We know that clearing trees from steep slopes increases landslide risk. We’ve known this for a very long time. In 1991, William R. Meehan put some solid numbers on the problem:

The frequency of mass erosion [landslides, debris flows, earthflows, etc] is strongly linked to the type and intensity of land treatment in the basin. Although most mass movements are associated with roads and their drainage systems, many originate on open slopes after logging has raised soil water tables and decreased root strength.” [Meehan, 1991 page 194] He also stated that: “The increase in mass movement due to clear cutting varies widely, ranging from 2-4 times in Oregon and Washington…to 31 times in the Queen Charlotte Islands… An increase of 6.6 times…is probably closer to the norm.

If you’re going to cut down a forest and muck about with the natural drainage in an area prone to landslides, you have to do it with an eye to landslide mitigation. You can’t just go in, chop trees, shove soil around, and call it a day. Yet, that’s exactly what the unnamed company did.

They cut down the forest. They trucked in sand and soil and started filling in the mountain valley. They also cheated with their fill, and tossed in wood chips, tile, and other industrial waste instead of disposing of it properly. The city government got wind of what they were up to, and told them to fix the issue. Unauthorized debris continued to be dumped in the fill site. Officials told them to fix it again. And again. The company, probably for reasons of greed, chose not to cooperate. And then, in 2011, they abandoned the project altogether, leaving deforested slopes and sloppy valley fill behind.

A Tokyo-based holding company soon purchased the site, and happily obliged the city officials when told they needed to properly fill in the site. They did as they were told, packing thousands of square meters of dirt left over from previous activities into the fill area. The plan they submitted said they would use 36,000 cubic meters of sand and soil, packed to a height of 15 meters. But in the decade from 2009 to 2019, an estimated 56,000 cubic meters of dirt ended up crammed into the upstream area of the valley, rising to as much as 50 meters in height. And as far as we know, no one was paying close attention to how well the work was done. No one was closely monitoring the site to see what changes to the forest cover and drainage area would do. No one was ensuring the fill itself had proper stabilization and drainage. Despite Japan’s keen awareness of hazards and expertise in mitigating them, no officials seem to have sounded the urgent alarm about this fill site.

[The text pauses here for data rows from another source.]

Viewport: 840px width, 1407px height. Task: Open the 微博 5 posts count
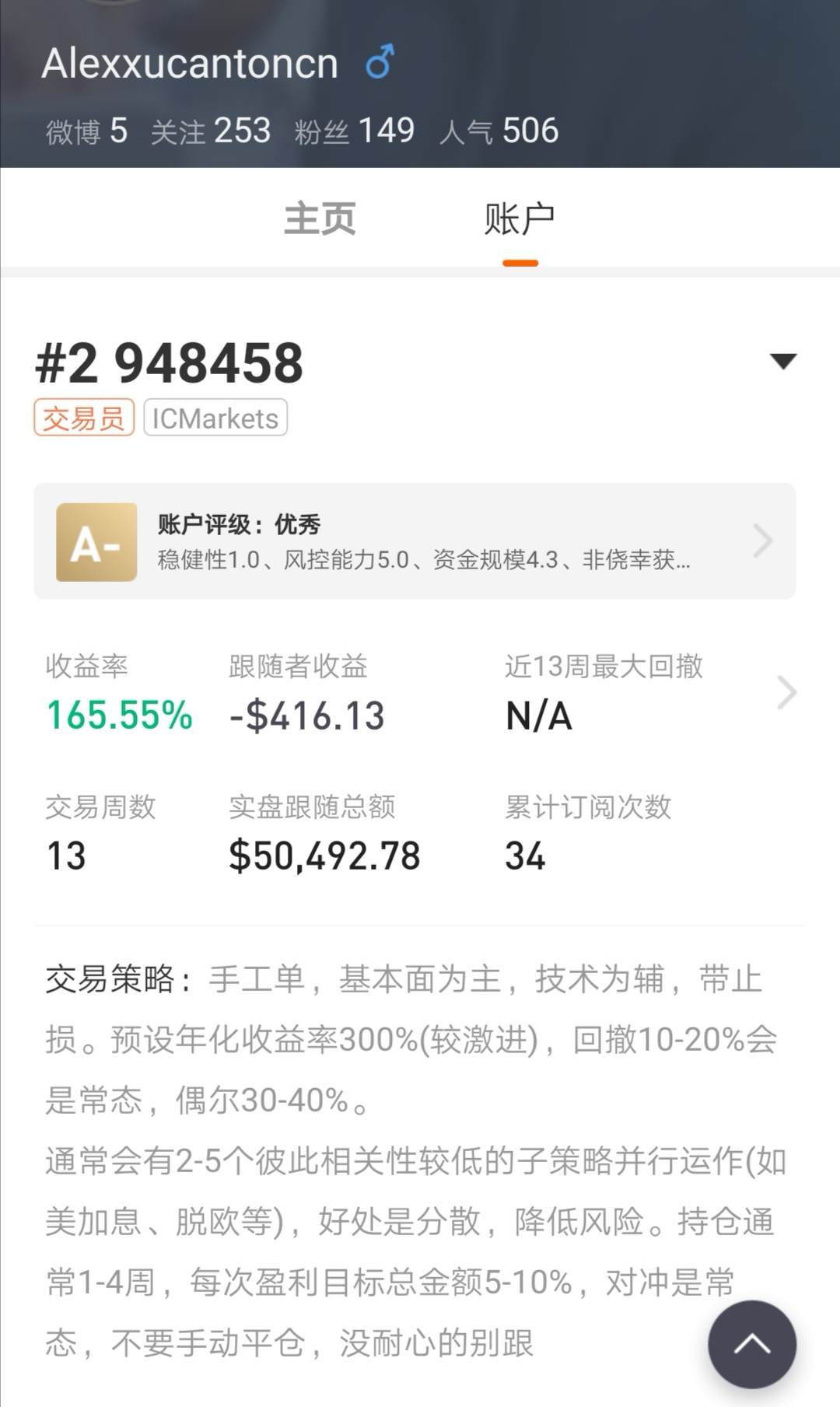pos(86,131)
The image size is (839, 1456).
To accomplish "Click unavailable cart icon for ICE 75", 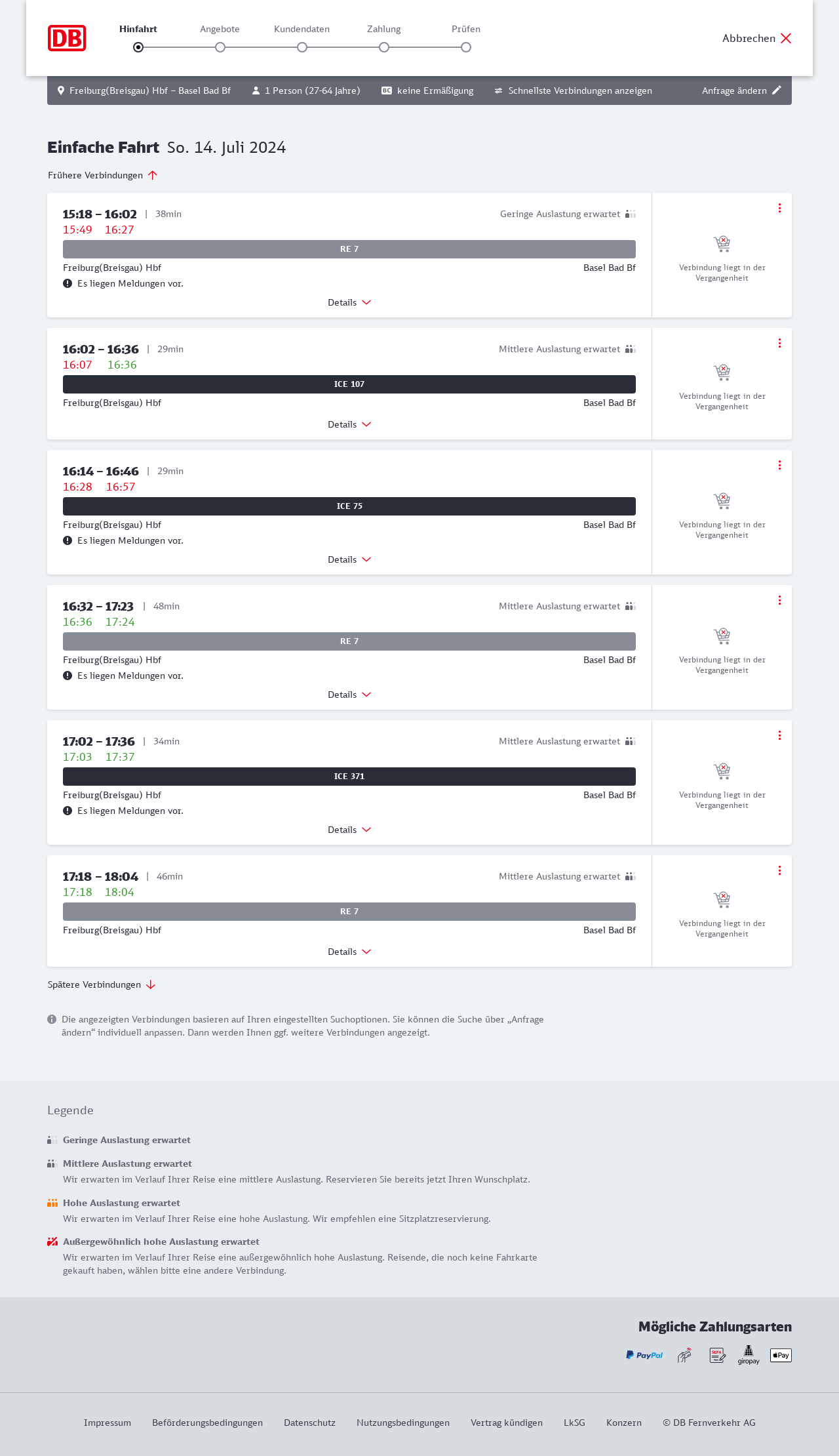I will (x=722, y=501).
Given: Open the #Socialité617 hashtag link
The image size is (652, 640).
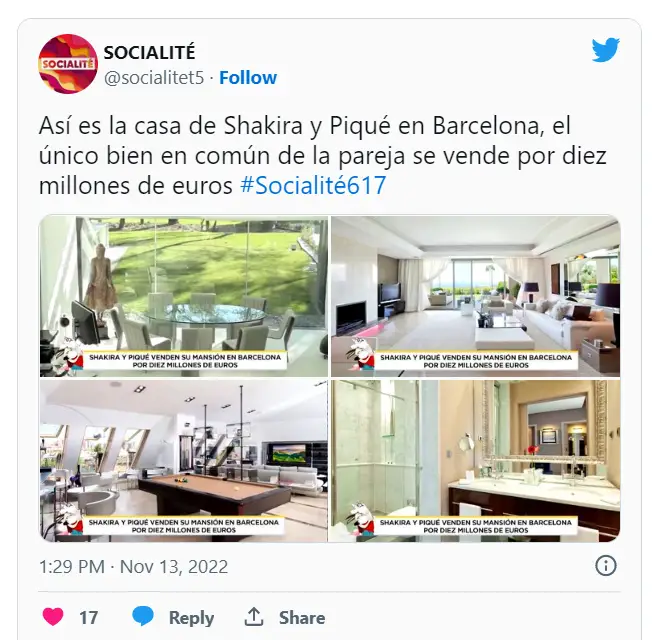Looking at the screenshot, I should coord(313,185).
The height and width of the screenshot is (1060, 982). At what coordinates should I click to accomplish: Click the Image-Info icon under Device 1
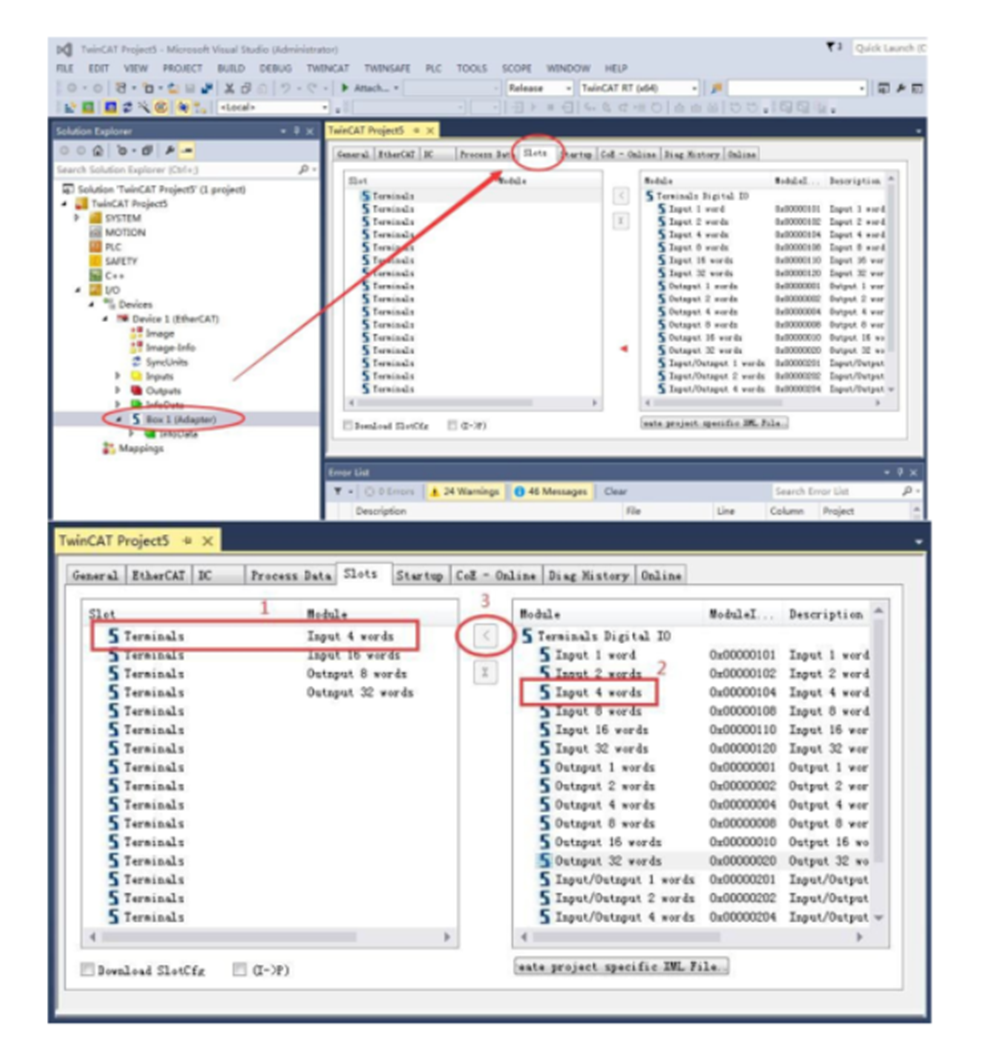[x=137, y=348]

We know that water-saturated soils are prone to sliding. We know that water will penetrate soils used to fill in ravines and valleys and stream beds. We ignore that knowledge at our peril. It’s only a matter of time before things go awry. Atami was living beneath an impending disaster.

But for years, nothing happened. For years, the ominous pile of dirt loomed over Atami, clearly visible in satellite images of the area.

Landfill area that became the Atami 2021 Mudslide, from 2011-2020. Credit: Dana Hunter/Google Earth.

It looked raw, but solid. No one took any further steps to secure it.

And then, in early July 2021, fed by anthropogenic climate change, the summer rains fell like a burst dam.

Torrential downpours soaked Atami and its environs, in some locations delivering a month’s worth of water in 24 hours. 12.4 inches of rain fell on the city in a mere 48 hours. City officials sounded a warning: the rains were causing “life-threatening conditions.” Atami was in trouble.

In the valley high above the city, above houses and roads full of people, the over-saturated fill lost its battle with gravity and began to slide.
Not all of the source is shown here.